In the years since its publication, you’ve shared many photos with metal luminaries holding copies of your book. Can you share some of those stories?

Harald has had many more Murder encounters from his touring days with D.R.I. and working at various Bay Area concert venues. My favorite Murder “celebrity” encounter wasn’t photographed, but it’s a conversation I had with James Hetfield. When the book was being put together Ian, Harald, and I had a chat about Harald’s photos of the young Metallica guys fucked up, especially James had become sober. We did not want the book to be seen as us exploiting the band’s celebrity to sell books, which many people would do of course.

I was at a Metallica show in Vancouver and saw James, and we chatted about the book. The first thing I said to him was how we were worried he and the band would think Harald and I were trying to exploit them in the book. The amazing thing was he didn’t even let me finish my sentence and said something like: “That’s the way it was, and that’s who we were!” James (and also Lars and Kirk) remember the Murder Days with the same reverence as us. Metallica and all of the other bands have been big supporters of the book.
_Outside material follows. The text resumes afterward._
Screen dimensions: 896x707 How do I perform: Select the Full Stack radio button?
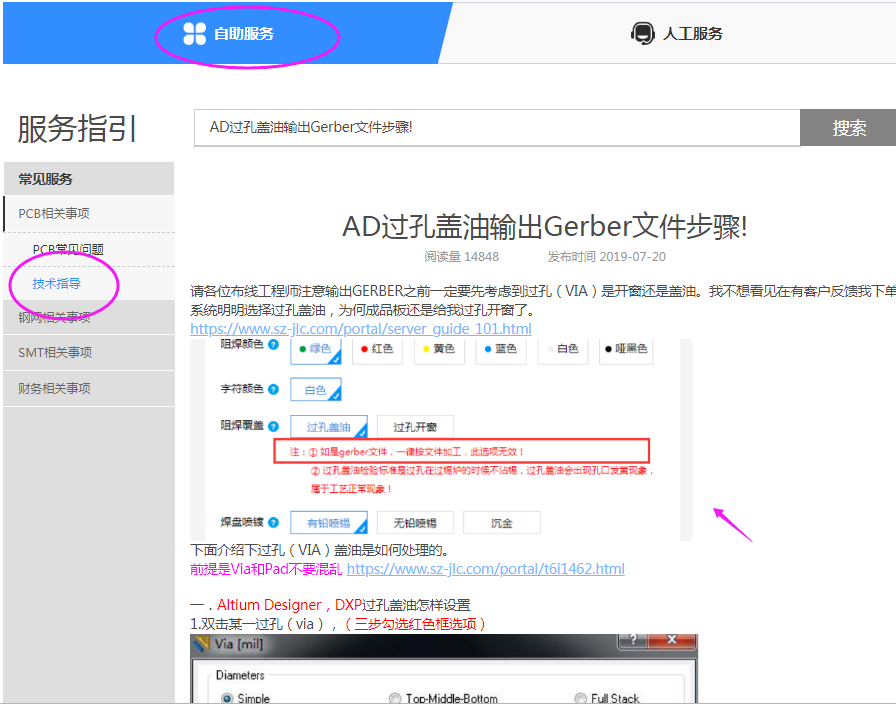[x=581, y=698]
Murder is becoming a film. How did that happen and where is it regarding scheduling?

The documentary will premiere at film festivals next year. The film will be called Murder In The Front Row and features many of the photos from the book. As with the book, the circumstances that led to the film can only be attributed to the Metal Gods.

What is your favorite Bazillion book and why?
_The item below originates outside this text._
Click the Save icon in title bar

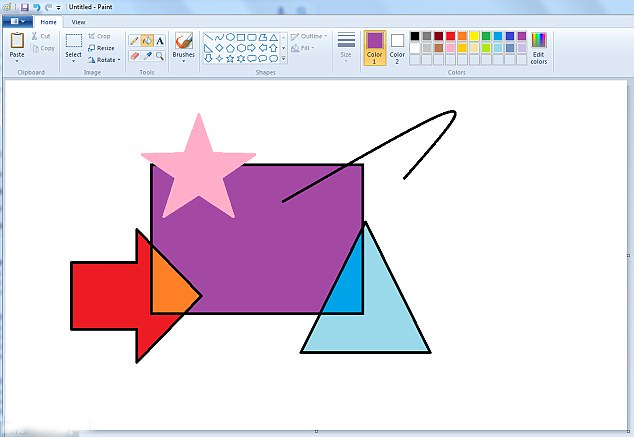[x=23, y=7]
Only Death Is Real by Thomas Gabriel Fischer. I heard about Only Death Is Real before it was published and pre-ordered it from Bazillion. When it arrived, I was blown away by the content, the layout, and the quality of the book from the paper to the cover. It’s a beautiful book, and I remember thinking to myself “IF I was ever to do a book with the old photos I would only do it with Bazillion.” I thought that… and then fast forward and Ian called me about doing a book.

Is there a book you’d like to see them publish?

The thing I love about Bazillion is they always come up with something I don’t expect… but if there’s one book that I think would be cool is a book that has the first issues of some of the metal fanzines from the early 80’s. Just the first, debut issues for the influential ‘zines like Ron Quintana’s Metal Mania, Bob Muldowney’s Kick Ass Monthly, Brian Slagel’s New Heavy Metal Review, Aardschok from Holland, Metal Forces from England, Shock Power from Germany, and some of the others. A book like that would show how amazing those early days were when kids from the Bay Area to Europe traded tapes with each other and we were all inspired to create fanzines as a way to channel our passion for the new metal music. It was a global grassroots pre-Internet underground scene that required the use of typewriters, Xerox machines, cassette tapes, and the postal service.